La Regione rafforza il test gratuito contro l’HCV, estendendolo ai laboratori privati accreditati. L’obiettivo è intercettare le 280 mila persone ignare del contagio, a fronte di una bassa adesione
L’epatite C resta una delle epidemie a maggiore impatto clinico a livello mondiale e l’Italia, tra i Paesi europei, registra ancora i tassi più elevati di mortalità correlata al virus. Nel nostro Paese si stimano circa 280 mila persone che ignorano di essere affette da HCV. Questa condizione rende fondamentale il ricorso allo screening di popolazione.
A ricordarlo è stata Loreta Kondili, specialista in Gastroenterologia ed endoscopia digestiva e ricercatrice dell’Istituto Superiore di Sanità. Il suo contributo è stato dato durante l’evento “Screening HCV in Puglia – dalla prevenzione alla cura” organizzato a Bari.
Il Ministero della Salute ha promosso un programma nazionale di screening gratuito rivolto ai nati tra il 1969 e il 1989, con l’obiettivo di individuare precocemente le infezioni e avviare tempestivamente i pazienti alla cura. «La prevenzione primaria che viene effettuata attraverso gli screening ci permette di intervenire immediatamente in caso di positività – ha spiegato Silvio Tafuri, Professore ordinario di Igiene all’Università di Bari – Il paziente trovato positivo viene sottoposto ad ulteriori indagini, preso in carico dalle unità di Malattie infettive e avviato al trattamento».
Screening gratuiti
In Puglia, lo screening è disponibile gratuitamente in più di 900 farmacie del territorio, nei laboratori di analisi pubblici e presso gli Uffici di igiene delle Asl. A queste strutture si aggiungono, ora, anche i laboratori di analisi privati accreditati, grazie a un accordo che amplia le possibilità per i cittadini di effettuare il test senza costi. Il programma coinvolge, inoltre, le carceri regionali e i Servizi per le dipendenze (SerD), dove il test viene proposto a tutti gli utenti, indipendentemente da età e nazionalità.
I dati raccolti mostrano un’adesione ancora bassa, ferma sotto il 20%. Mentre le percentuali di positività risultano più elevate proprio tra detenuti e pazienti dei SerD. «Il confronto tra i dati – ha aggiunto Nehludoff Albano, dirigente del Dipartimento Salute della Regione Puglia – ci aiuta a capire dove concentrare gli sforzi. Serve sostenere lo screening negli ospedalizzati e nei pazienti con altre patologie. È fondamentale che la popolazione target risponda all’appello rivolgendosi ai servizi dedicati».

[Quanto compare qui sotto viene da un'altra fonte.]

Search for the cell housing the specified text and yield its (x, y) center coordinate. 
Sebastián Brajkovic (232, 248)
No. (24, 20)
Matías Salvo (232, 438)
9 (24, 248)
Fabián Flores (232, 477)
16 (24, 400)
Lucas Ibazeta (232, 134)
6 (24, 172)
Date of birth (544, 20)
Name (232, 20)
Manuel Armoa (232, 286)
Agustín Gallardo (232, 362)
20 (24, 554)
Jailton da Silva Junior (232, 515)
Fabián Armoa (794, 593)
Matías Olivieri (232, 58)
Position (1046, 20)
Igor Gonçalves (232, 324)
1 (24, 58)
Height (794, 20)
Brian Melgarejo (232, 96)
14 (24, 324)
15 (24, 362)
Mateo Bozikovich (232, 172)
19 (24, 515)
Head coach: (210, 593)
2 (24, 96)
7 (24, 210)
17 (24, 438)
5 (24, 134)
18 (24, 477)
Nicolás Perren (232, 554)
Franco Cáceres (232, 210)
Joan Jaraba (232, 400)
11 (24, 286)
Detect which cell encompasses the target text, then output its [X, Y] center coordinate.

Durante l’incontro sono stati analizzati i punti critici, le esperienze più efficaci e le possibili collaborazioni con i medici di medicina generale. «C’è un problema di scarsa percezione del rischio – ha sottolineato Kondili – Per questo occorrono programmi mirati all’adesione. È necessario rafforzare la comunicazione interna alle strutture sanitarie ed esterna, rivolta ai cittadini, oltre alla formazione del personale sul valore e sull’organizzazione dello screening».
In quest’ottica, la Regione Puglia ha lanciato la campagna di comunicazione “Non si vede ma si cura”. L’iniziativa è diffusa attraverso canali online e offline con il supporto delle Asl, dei Policlinici e degli Istituti di ricerca. «L’obiettivo – ha concluso Albano – è raggiungere il più alto tasso di adesione possibile, perché fare prevenzione significa tutelare la propria salute e quella della collettività».